▶ **Problem set**:
- A) In the text below on falling behind on mortgage payments, what permanent change to the repayment plan does it give as an example?
- B) Continue the text below on handling missed mortgage payments from the point where it stops.

** Text segment follows **

Most people find themselves in unexpected financial situations where they worry they may not be able to make their mortgage payments on time. Perhaps a medical emergency has arisen, you’ve lost your job, or the interest rate on your home loan has increased beyond your means. It’s important to not panic and take the correct steps to ensure you rectify the situation before it gets worse.
Discuss the Situation with Your Lender
The first reaction to falling behind on your mortgage repayments can be to stick your head in the sand and hope for things to get better soon. Many people avoid contacting their mortgage lender, thinking highlighting the issue might put the spotlight on your finances earlier than required.
In fact, your mortgage lender should be your most useful ally in this case. Mortgage lenders and banks are not in the business of making repossessions – their daily business of making money through the interest rates on loans is much less messy and they’ll often bend over backward to help you make your repayments. They don’t want to be saddled with a pre-owned house and the expense that comes with trying to sell it on the open market while it sits there earning them nothing.
This is true of all non-predatory lenders. If you ignore their bill statements, phone calls, or emails, you ultimately give them no choice but to foreclose or call in the debt. If instead you acknowledge that you have the debt and that you may have trouble making regular payments in the short term, you are showing the lender that you are serious about catching up with the payments.
In this case, most mortgage lenders are able to modify the loan and change the repayment plan to suit your situation better. This can be a permanent change, such as increasing the number of years to pay your mortgage back over, or a temporary change until your financial situation becomes more stable.
Offering to pay something, even if it is a small amount, keeps the wolves from the door and shows the lender that you’re not one of the people who is going to give up on your obligation to repay the debt.
Manage Your Money
To avoid sinking deeper into debt, begin tracking all of the debt you owe and all of the money that comes in and goes out of your household. Knowing exactly how much money you have each month and where it all goes allows you to find ways you can reduce outgoings so that you can repay more of your debt more quickly.

** End of Text segment **
** Data for analysis follows **

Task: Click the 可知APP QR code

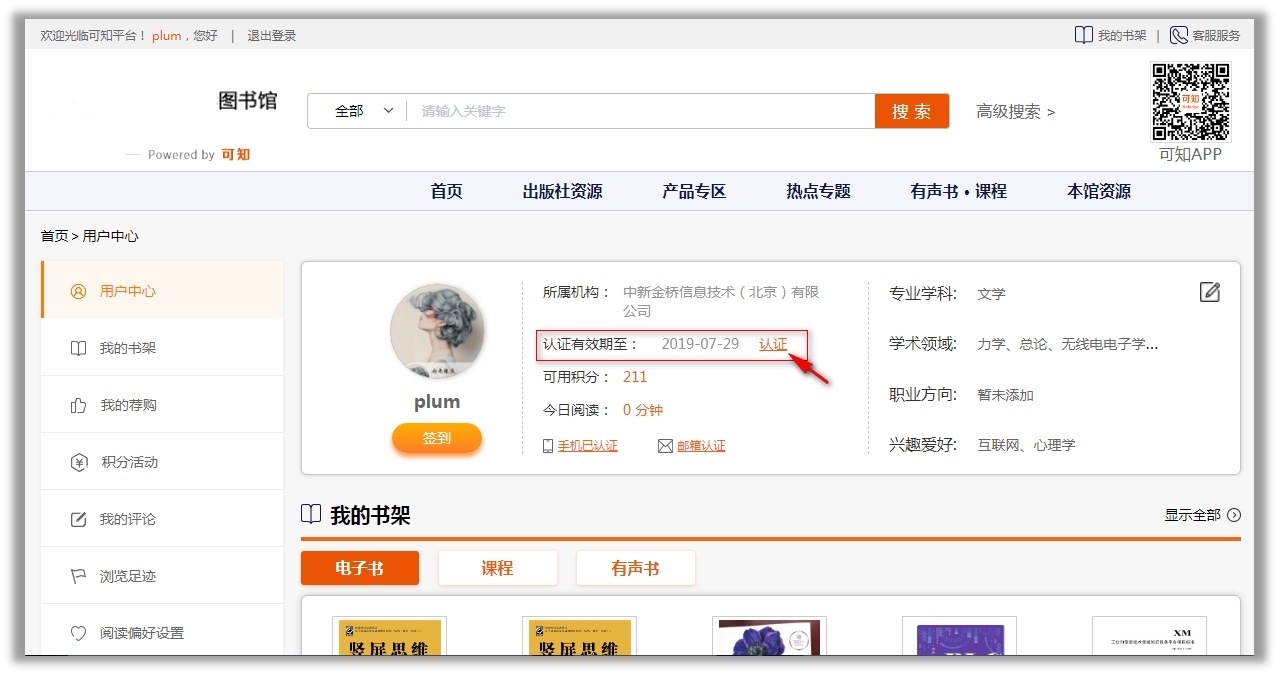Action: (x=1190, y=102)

** End of Data for analysis **
** Data for analysis follows **

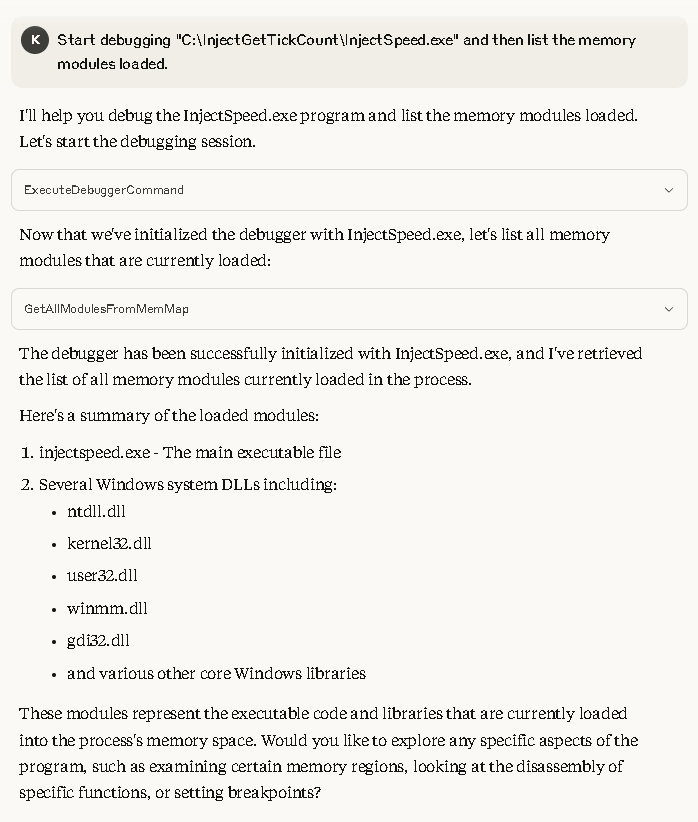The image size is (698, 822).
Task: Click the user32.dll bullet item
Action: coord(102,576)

** End of Data for analysis **

▶ **Written responses**:
- A) Increasing the number of years over which the mortgage is paid back.

- B)
You will probably have multiple debts. The largest debt is not necessarily the debt you should pay back first; you should concentrate on debts that can result in legal action being taken against you. These include mortgages, secured loans, taxes, and utility bills.
After these debts are taken care of monthly, the next thing is to consider the interest rates on each of your debts. A car loan at 7.5% is not such a drain on your finances as a credit card debt at 29.9%, for example. Paying off your high-interest debts first means you will pay less interest overall in the long run.
Short Term Loans
Be wary of taking on more debt to pay off old debt, but it can work to your advantage if you do it correctly. For example, many people take out a car title loan on their vehicle that releases most of the value stored in their car. As the lending company has security on your loan in the form of the car, it is able to offer better interest rates than unsecured personal loans.
If you have an amount of credit card debt accumulating at a high-interest rate, paying it off with the money from a car title loan can leave you with a more manageable repayment. This is especially true if you are becoming delinquent on payments as you will suffer heavy penalties for late payments.
Aside from this type of smart debt consolidation that can actually help, be wary of foreclosure specialists that promise to save your home for a fee. Check with the Better Business Bureau if you are unsure.
Financial hardships hit us all at one time or another, but getting out of a hole just takes a little planning and dedication. Almost anyone can avoid falling behind on their mortgage repayments if they take a practical and clear-eyed view of the situation.